Thesis · Control
Who sets the rules AI runs on?
The fight that decides how AI shapes your life is not about how capable the models get. It is about who writes the rules underneath them, and whether you are ever allowed to see those rules at all.
Most of the AI conversation is about capability: bigger models, higher scores, what the systems can now do. I think that is the less interesting half. Capability tells you how far a system can go. It does not tell you where it is pointed. The thing that decides where it is pointed is a set of rules, chosen by a small number of people, that the system then runs on for everyone else. That choice, not the raw power, is the one I would watch.
Why the rules matter more than the capability
Conway's Game of Life is the cleanest demonstration I know. Four tiny rules on a grid, and patterns emerge that nobody drew: shapes that walk, structures that pulse, whole worlds you did not design. Change one rule and the world changes with it. AI is the same shape at an enormous scale.
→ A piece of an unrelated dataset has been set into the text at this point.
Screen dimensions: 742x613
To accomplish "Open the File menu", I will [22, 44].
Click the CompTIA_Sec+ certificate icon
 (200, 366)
A few people choose the objective, the data, the constraints, the refusals, and a system grows behaviour from those rules that reaches millions who never saw them. Capability is how big the grid is. The rules are what grows on it.
Is AI capability or AI governance the real contest?
Governance, by a distance, though the word undersells it. Capability compounds and spreads, and it is hard to hoard for long. The rules are different. Whoever sets them sets the defaults everyone downstream inherits, often invisibly, sometimes permanently. A model's values are not discovered, they are chosen, and then shipped at the scale of the deployment. So the honest question is never only how good is it. It is whose rules is it running, and did the people living under them get any say.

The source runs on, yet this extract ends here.